Elon Musk yesterday announced that he had found someone to replace him as Twitter’s chief executive officer. While he didn’t mention who it was besides hinting at the new CEO being a female, the billionaire has today confirmed it is Linda Yaccarino, the former head of advertising at NBCUniversal.
“I am excited to welcome Linda Yaccarino as the new CEO of Twitter!” Musk said in a tweet further stating that the Penn State graduate “will focus primarily on business operations, while I focus on product design & new technology.”
Yaccarino will start her work as the new head of Twitter in six (6) weeks according to Musk’s Thursday tweet.

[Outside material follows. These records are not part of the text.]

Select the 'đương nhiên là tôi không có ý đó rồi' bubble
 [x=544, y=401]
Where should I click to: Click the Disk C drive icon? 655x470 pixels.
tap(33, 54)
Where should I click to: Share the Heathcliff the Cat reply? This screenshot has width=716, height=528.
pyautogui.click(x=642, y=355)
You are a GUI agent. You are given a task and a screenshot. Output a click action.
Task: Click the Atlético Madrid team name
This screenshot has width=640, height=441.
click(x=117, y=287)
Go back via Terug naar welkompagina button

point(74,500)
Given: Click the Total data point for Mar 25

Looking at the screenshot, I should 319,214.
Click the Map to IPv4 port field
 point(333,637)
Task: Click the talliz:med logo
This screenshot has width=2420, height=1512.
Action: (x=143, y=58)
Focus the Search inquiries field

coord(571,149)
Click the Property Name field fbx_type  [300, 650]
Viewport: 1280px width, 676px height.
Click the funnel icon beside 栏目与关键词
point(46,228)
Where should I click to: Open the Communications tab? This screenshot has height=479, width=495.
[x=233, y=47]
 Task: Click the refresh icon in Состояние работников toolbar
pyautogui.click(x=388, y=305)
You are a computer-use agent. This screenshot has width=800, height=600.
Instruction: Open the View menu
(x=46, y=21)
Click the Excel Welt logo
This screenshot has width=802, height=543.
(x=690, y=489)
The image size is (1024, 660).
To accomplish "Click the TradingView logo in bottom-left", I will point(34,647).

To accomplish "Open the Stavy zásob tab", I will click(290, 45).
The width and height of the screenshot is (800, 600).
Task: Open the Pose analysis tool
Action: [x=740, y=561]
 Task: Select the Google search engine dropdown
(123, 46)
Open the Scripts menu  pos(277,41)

Last month she interviewed Musk at her “Possible” advertising conference in Miami in which she told the billionaire that some advertisers “have a challenge with your points of view”, to which Musk replied that some of his tweets should be taken with a “grain of salt”. In the same interview Yaccarino also said: “If freedom of speech, as he says, is the bedrock of this country, I’m not sure there’s anyone in this room who could disagree with that.”
In December, the Tesla boss had said that he would step down as the head of Twitter once he found someone “foolish enough” to take on the position.
“I will resign as CEO as soon as I find someone foolish enough to take the job! After that, I will just run the software and servers teams,” Musk tweeted at the time.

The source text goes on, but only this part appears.